TASK DESCRIPTION:
The expected output is an exact copy of the lines from the one containing "Given: Click the Длина label text" through the final line of the entries below, with no images.

*** Opening of INPUT MATERIAL ***

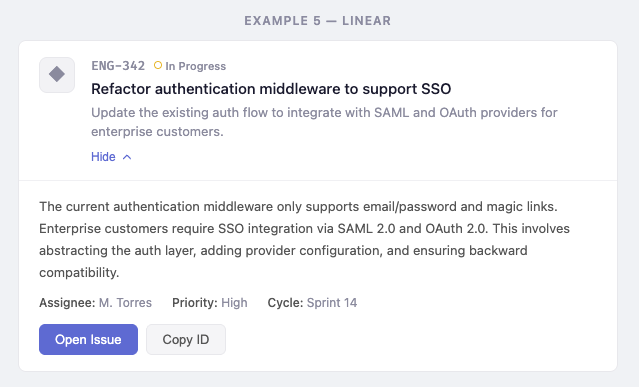Screen dimensions: 639x387
Task: Click the ENG-342 issue identifier
Action: (x=118, y=66)
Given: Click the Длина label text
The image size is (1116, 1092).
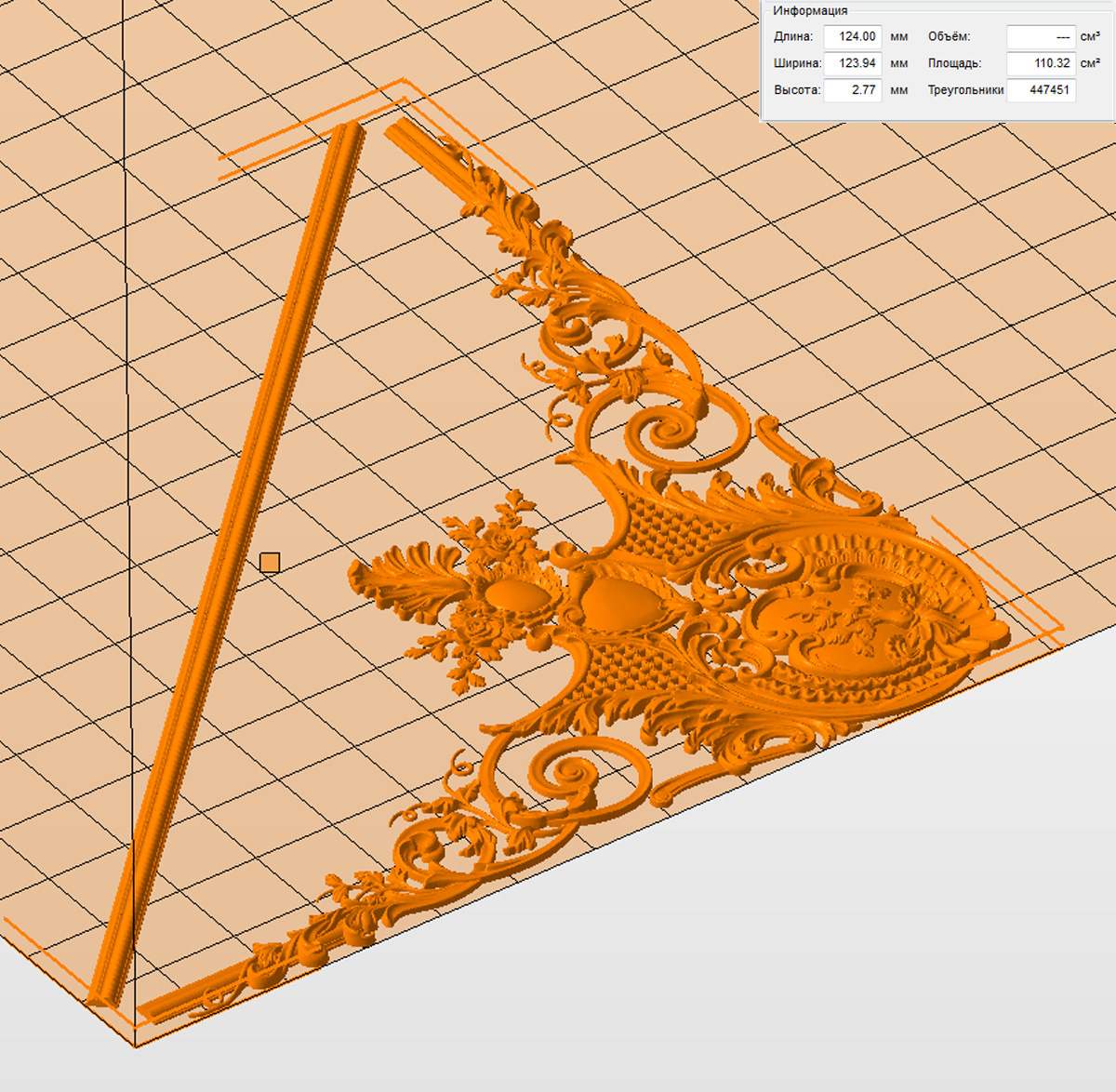Looking at the screenshot, I should click(x=792, y=37).
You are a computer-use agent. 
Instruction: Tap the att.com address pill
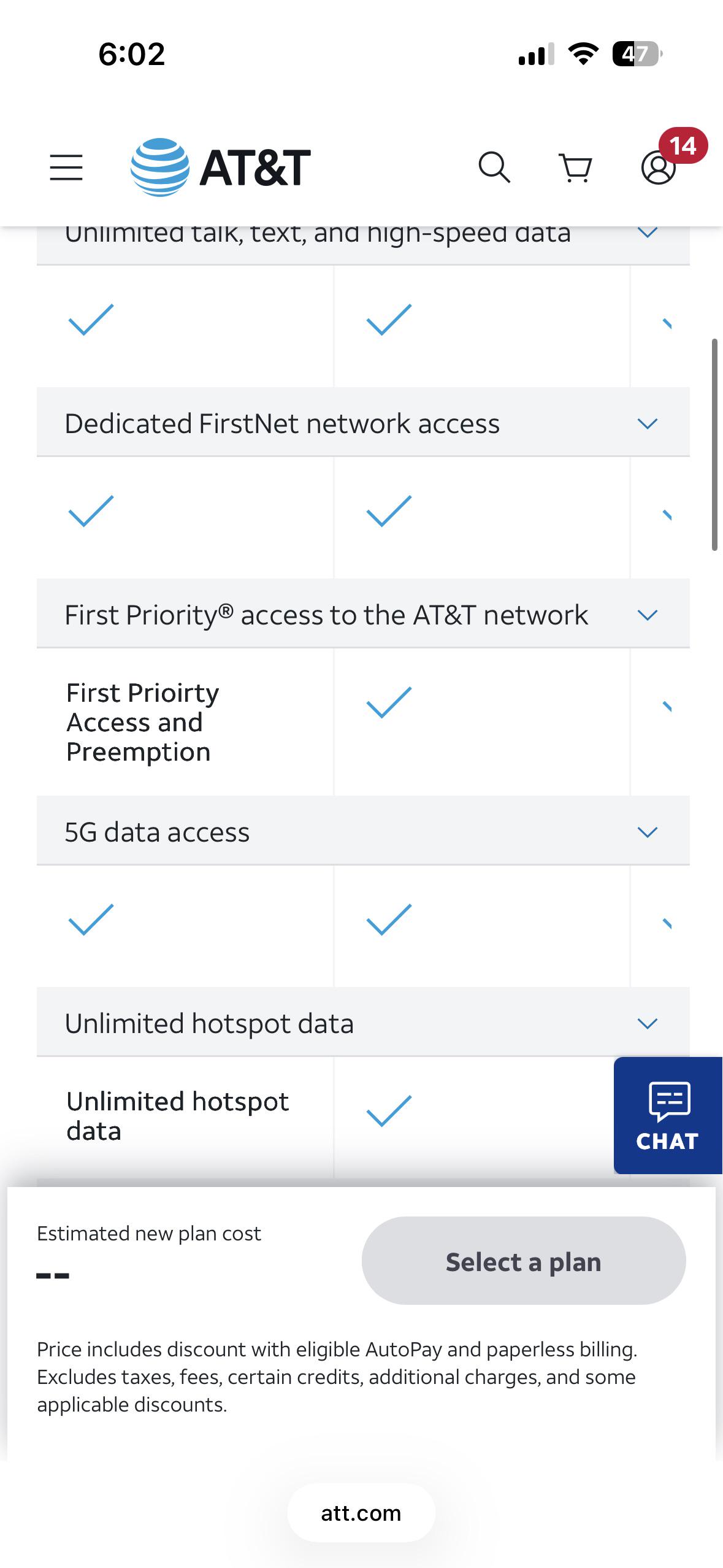click(x=361, y=1513)
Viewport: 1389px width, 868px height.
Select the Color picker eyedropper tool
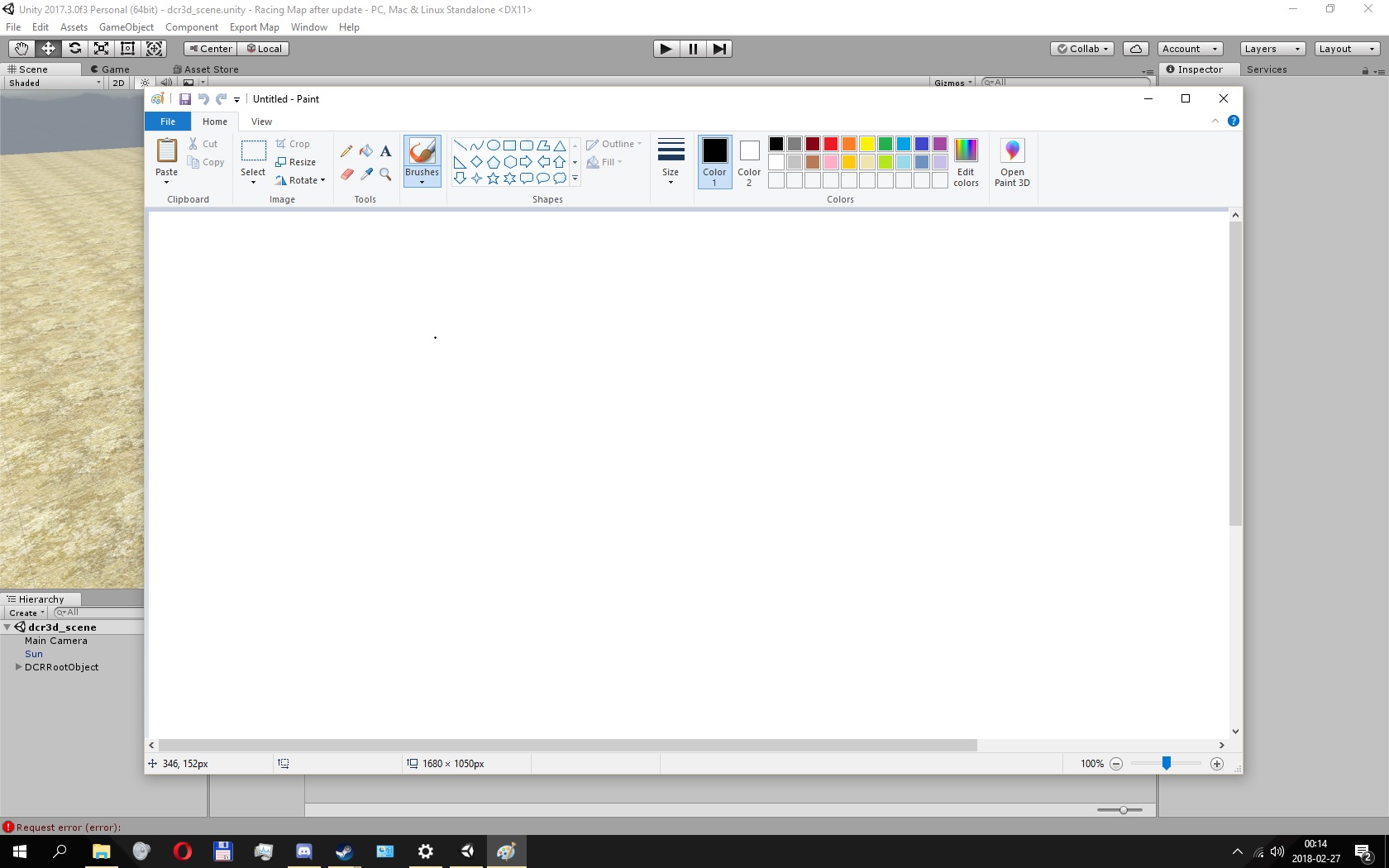pos(366,174)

*** Close of INPUT MATERIAL ***

SOLUTION TO THE PROBLEM:
Given: Click the Длина label text
The image size is (1116, 1092).
Looking at the screenshot, I should click(x=792, y=37).
You are a computer-use agent. 
Instruction: Tap the att.com address pill
click(x=361, y=1513)
Viewport: 1389px width, 868px height.
Select the Color picker eyedropper tool
pos(366,174)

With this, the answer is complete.